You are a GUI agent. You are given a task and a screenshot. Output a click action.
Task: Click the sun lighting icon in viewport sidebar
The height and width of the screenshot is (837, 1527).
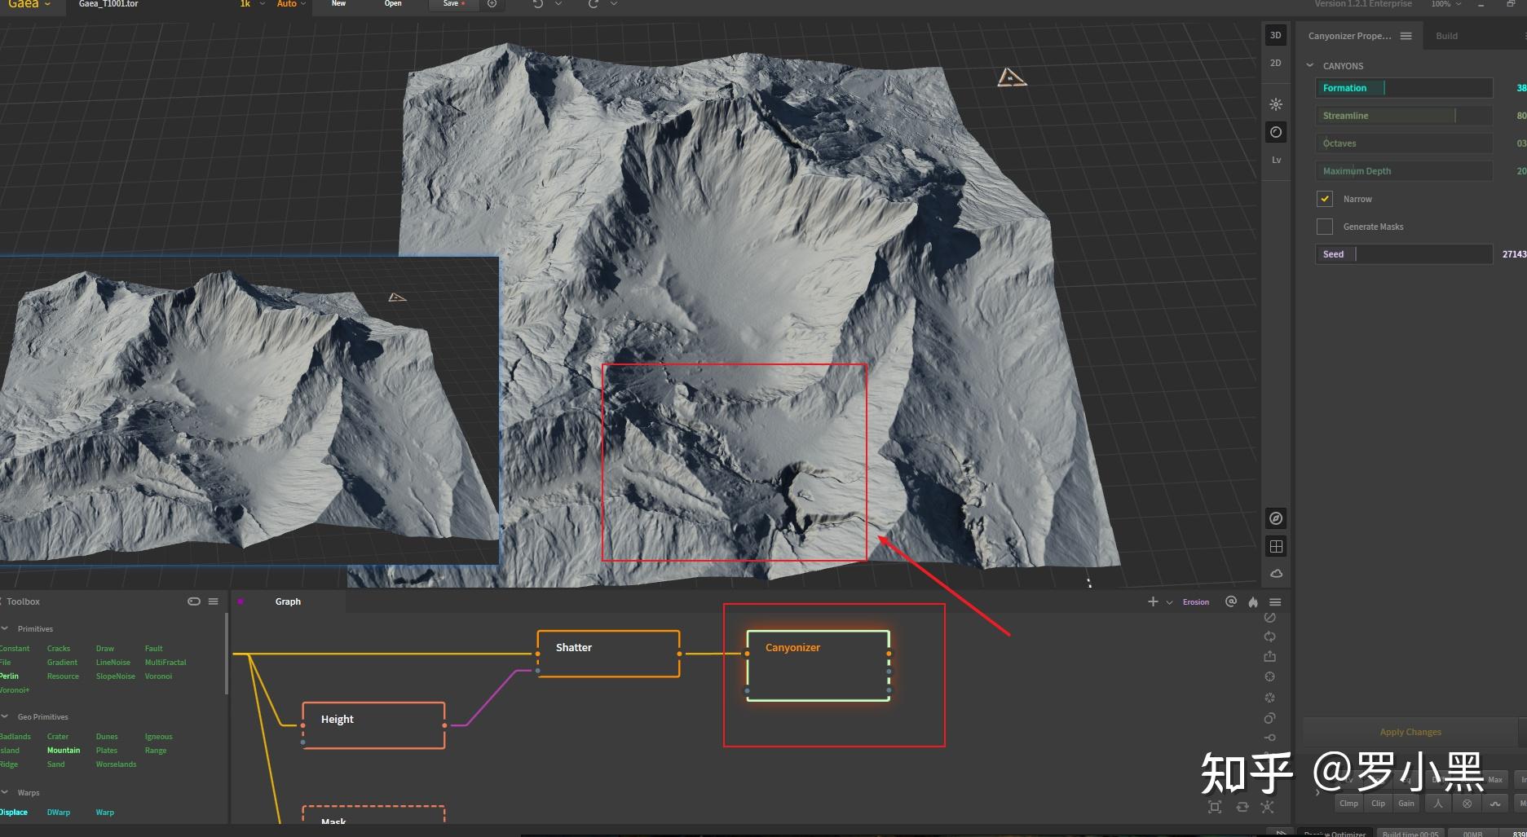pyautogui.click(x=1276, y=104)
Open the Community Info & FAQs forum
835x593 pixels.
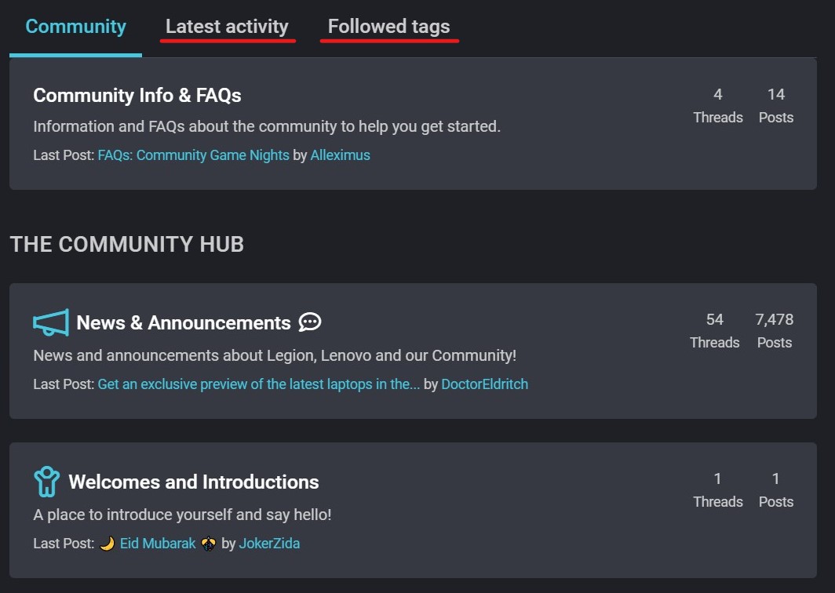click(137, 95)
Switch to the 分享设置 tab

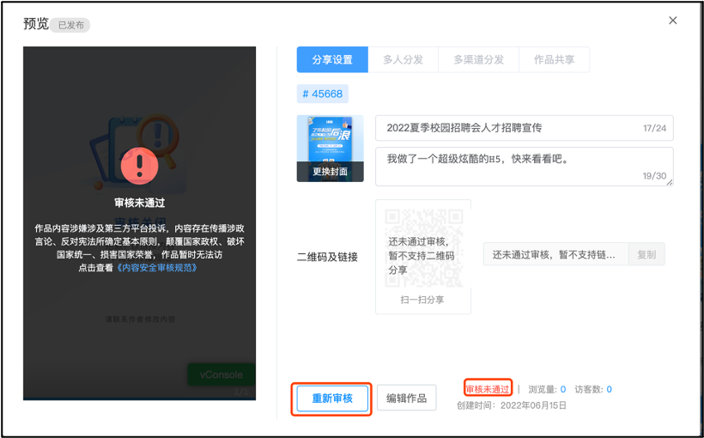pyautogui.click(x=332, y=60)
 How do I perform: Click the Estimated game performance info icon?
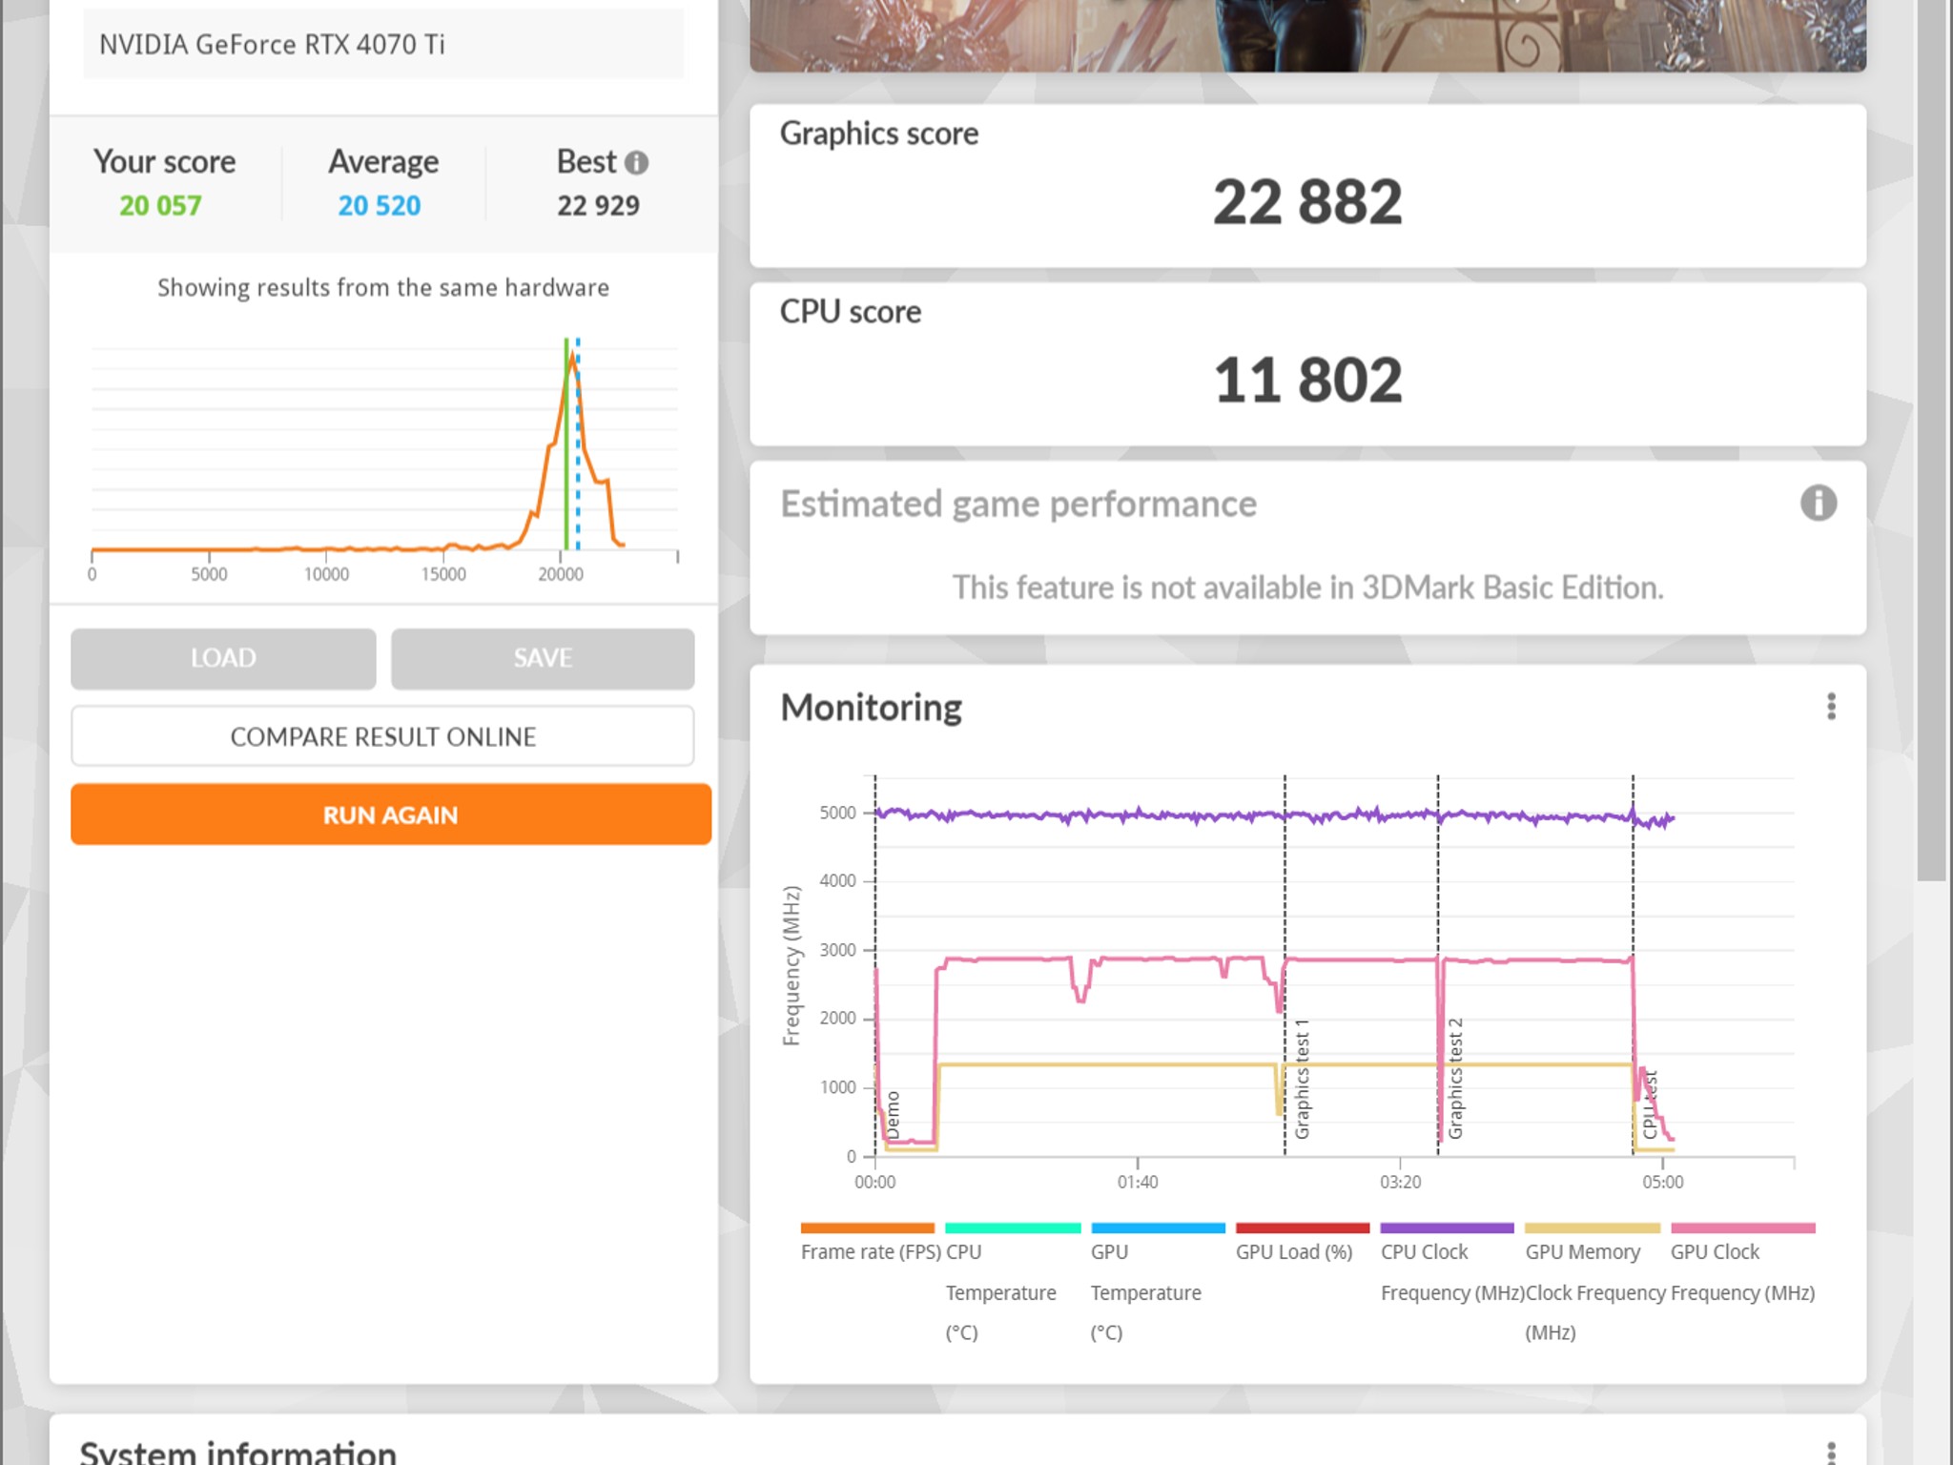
····················
Exercise: Give every record again exactly, apart from the pictures, which stay out.

Solution for this problem:
You are a GUI agent. You are given a task and a screenshot. Output a click action.
Task: Click the sun lighting icon in viewport sidebar
The height and width of the screenshot is (837, 1527).
pyautogui.click(x=1276, y=104)
Open the Community Info & FAQs forum
835x593 pixels.
click(137, 95)
Switch to the 分享设置 tab

pyautogui.click(x=332, y=60)
 How do I perform: Click the Estimated game performance info icon?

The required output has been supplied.